First/second declension adjectives — magnus, -a, -um, great
These borrow their endings wholesale: masculine from the second declension, feminine from the first, neuter from second-declension neuters.
| Case | M. sing. | F. sing. | N. sing. | M. pl. | F. pl. | N. pl. |
|---|---|---|---|---|---|---|
| Nom | magnus | magna | magnum | magnī | magnae | magna |
| Gen | magnī | magnae | magnī | magnōrum | magnārum | magnōrum |
| Dat | magnō | magnae | magnō | magnīs | magnīs | magnīs |
| Acc | magnum | magnam | magnum | magnōs | magnās | magna |
| Abl | magnō | magnā | magnō | magnīs | magnīs | magnīs |
Third declension adjectives — fortis, forte, brave/strong
Two-termination: one form serves masculine and feminine, a second serves neuter. Note the ablative singular in -ī (not -e as in third-declension nouns).

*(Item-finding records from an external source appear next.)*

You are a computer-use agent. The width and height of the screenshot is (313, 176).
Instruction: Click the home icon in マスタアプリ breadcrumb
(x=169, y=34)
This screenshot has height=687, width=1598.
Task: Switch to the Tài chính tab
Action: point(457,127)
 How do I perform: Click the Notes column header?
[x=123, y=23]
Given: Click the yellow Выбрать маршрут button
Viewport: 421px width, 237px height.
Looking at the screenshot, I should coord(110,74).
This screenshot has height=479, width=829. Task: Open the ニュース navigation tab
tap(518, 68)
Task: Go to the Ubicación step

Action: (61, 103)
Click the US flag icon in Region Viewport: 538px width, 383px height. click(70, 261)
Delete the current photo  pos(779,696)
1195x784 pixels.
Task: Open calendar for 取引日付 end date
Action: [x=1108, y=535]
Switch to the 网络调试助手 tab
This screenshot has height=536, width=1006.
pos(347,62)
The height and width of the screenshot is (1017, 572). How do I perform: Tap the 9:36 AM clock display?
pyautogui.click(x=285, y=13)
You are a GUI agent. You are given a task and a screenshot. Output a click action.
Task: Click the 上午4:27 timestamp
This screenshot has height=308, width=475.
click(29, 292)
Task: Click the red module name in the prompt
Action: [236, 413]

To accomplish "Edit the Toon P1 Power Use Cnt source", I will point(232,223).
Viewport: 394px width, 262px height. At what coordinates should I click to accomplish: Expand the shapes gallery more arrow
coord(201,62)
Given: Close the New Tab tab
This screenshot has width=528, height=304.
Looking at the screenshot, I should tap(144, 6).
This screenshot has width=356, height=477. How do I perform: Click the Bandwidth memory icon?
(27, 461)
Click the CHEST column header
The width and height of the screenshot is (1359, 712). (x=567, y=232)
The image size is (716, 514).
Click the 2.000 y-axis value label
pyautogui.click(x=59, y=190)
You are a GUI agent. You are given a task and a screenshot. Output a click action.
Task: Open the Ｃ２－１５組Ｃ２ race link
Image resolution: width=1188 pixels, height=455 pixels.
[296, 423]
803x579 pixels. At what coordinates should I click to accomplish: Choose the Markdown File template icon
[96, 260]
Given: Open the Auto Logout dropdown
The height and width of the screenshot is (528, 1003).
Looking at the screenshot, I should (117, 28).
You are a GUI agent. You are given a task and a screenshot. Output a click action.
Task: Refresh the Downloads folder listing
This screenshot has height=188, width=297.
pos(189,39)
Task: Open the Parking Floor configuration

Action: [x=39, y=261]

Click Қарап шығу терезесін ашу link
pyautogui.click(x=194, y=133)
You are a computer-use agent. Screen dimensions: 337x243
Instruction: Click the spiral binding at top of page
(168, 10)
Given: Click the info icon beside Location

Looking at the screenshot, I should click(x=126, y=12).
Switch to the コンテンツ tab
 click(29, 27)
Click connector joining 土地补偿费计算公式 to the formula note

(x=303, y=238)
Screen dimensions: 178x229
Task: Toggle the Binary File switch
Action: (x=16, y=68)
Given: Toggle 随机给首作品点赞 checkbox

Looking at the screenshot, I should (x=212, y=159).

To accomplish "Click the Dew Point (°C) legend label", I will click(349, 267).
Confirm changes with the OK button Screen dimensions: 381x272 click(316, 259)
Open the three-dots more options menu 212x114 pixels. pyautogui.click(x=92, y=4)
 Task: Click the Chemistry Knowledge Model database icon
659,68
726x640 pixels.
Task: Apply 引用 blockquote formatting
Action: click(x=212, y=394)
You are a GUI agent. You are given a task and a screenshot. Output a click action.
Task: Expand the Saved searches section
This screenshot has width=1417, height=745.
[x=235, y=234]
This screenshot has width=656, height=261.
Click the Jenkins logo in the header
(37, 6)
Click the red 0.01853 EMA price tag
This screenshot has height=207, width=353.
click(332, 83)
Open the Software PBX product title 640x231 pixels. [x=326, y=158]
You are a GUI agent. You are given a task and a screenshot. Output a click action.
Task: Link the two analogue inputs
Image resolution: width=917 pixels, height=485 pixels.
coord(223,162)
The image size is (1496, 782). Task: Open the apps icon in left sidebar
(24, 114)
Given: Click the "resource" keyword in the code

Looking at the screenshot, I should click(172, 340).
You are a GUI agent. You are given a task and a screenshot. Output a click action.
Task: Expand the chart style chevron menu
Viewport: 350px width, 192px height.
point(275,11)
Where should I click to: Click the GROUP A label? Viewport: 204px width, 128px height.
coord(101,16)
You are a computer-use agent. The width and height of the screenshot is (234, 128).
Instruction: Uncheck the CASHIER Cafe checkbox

| Case | M./F. sing. | N. sing. | M./F. pl. | N. pl. |
|---|---|---|---|---|
| Nom | fortis | forte | fortēs | fortia |
| Gen | fortis | fortis | fortium | fortium |
| Dat | fortī | fortī | fortibus | fortibus |
| Acc | fortem | forte | fortēs | fortia |
| Abl | fortī | fortī | fortibus | fortibus |
Cross-declension agreement
māter is third declension but feminine, so it takes the feminine forms of magnus — first-declension-looking endings on a third-declension noun's adjective:
| Case | Phrase | Translation |
|---|---|---|
| Nom | māter magna | the great mother |
| Gen | mātris magnae | of the great mother |
| Dat | mātrī magnae | to the great mother |
| Acc | mātrem magnam | the great mother (obj.) |
| Abl | mātre magnā | with/by the great mother |
The endings don't match visually (mātrem … magnam) — but case, number and gender all agree. This is the single biggest conceptual hurdle; once it stops looking wrong, agreement is understood.
Worked pair — mīles fortis, the brave soldier
Both happen to be third declension here, yet the forms still aren't identical twins:
| Case | Phrase |
|---|---|
| Nom | mīles fortis |
| Gen | mīlitis fortis |
| Dat | mīlitī fortī |
| Acc | mīlitem fortem |
| Abl | mīlite fortī |
Note the ablative: noun in -e, adjective in -ī — agreement without lookalike endings, again.
Why agreement frees the word order
Because the endings declare which adjective belongs to which noun, Latin can scramble word order for emphasis without ambiguity:
Fortis rēgem mīles videt.
Parse by endings, not position: fortis (nom.) pairs with mīles (nom.) — the brave soldier; rēgem is accusative — the object. So: the brave soldier sees the king, even though fortis sits next to rēgem on the page. The case endings, not the neighbours, tell you who goes with whom.
This is the payoff of the whole case system: word order in Latin carries emphasis, while the endings carry grammar. English does it the other way round.